4.1 Practical Implications

The barriers and facilitators highlighted in this narrative exploratory study can assist in the development of more engaging physical exercise programs targeting older adults, from a person-centered perspective.

  • Health professional’s communication with older people at community might be a crucial factor that affects adherence to physical exercise programs and should be specially trained;

  • The perspectives about the enrollment in Physical Exercise Programs by old people might change according to the level of physical literacy;

  • Physical literacy sessions should highlight the health benefits of exercise, but also, may include person-centred education strategies on how to overcome barriers the participants may encounter (e.g., help organize and set priorities to avoid excuses like “lack of time”);

  • Implementing self-monitoring may positively influence the old people’s concerning about physical exercise practice;

4.2 Limitations

Although we were able to identify relevant perspectives about barriers and facilitators to physical activity practice, according to previous habits, the present study used a narrative design based on the focus group technique. It would be interesting to include other data collection strategies, in order to get a comprehensive understanding of the self-rated barriers and facilitators to exercise practice. For example, performing personal interviews would be interesting to complete data with a more personal perspective about the theme. Conducting studies that include mixed methods, for example quantitative and qualitative data collection, would also be important to further describe profiles in physical exercise practice for elderly Portuguese people.

5 Conclusions

With this study we identified relevant perspectives about the practice of physical exercise in active and non-active Portuguese older adults, emphasizing the importance of knowing the benefits of physical exercise, creating facilitators and strategies to overcome the barriers.
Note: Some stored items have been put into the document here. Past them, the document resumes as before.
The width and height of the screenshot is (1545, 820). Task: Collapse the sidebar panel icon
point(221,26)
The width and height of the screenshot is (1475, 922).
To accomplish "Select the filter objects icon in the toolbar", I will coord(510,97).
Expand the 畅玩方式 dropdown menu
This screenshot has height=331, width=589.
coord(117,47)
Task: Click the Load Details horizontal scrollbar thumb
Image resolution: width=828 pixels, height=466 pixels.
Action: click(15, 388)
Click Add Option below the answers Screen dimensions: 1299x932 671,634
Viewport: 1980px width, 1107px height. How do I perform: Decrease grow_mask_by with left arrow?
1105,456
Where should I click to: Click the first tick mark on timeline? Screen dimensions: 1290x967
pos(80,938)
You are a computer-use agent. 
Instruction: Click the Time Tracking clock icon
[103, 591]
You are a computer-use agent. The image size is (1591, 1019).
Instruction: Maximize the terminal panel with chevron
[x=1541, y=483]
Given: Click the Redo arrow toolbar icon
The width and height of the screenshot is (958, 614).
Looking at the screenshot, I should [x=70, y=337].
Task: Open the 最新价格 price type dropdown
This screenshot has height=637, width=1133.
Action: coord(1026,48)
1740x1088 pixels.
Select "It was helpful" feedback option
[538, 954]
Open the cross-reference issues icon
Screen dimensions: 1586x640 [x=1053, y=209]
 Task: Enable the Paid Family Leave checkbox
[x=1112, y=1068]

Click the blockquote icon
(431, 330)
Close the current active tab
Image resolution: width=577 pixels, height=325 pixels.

These perspectives highlighted by the participants may be relevant in the development of patient-centred strategies for the design of physical exercise programs targeting older adults, to increase their practice and healthy ageing. We encourage future development of exercise programs to include early stages focused on physical literacy and the program designers should also understand the preferences and objectives of the older population to improve adherence of all participants and overall quality of life. We also alert to the need of health and physical education professionals to improve their methods of communication with, and motivation of patients as these are effective and crucial tools capable of changing the individuals’ lifestyles. Further research is needed, including more comprehensive methodologies (e.g., personal interviews) to improve the understanding of what criteria need to be addressed in order to design biopsychosocial exercise programs focused on the individual. Also, it would be important to design mixed studies on this topic, by including quantitative and qualitative data, which would contribute to further understanding participant’s points of view about physical exercise practice.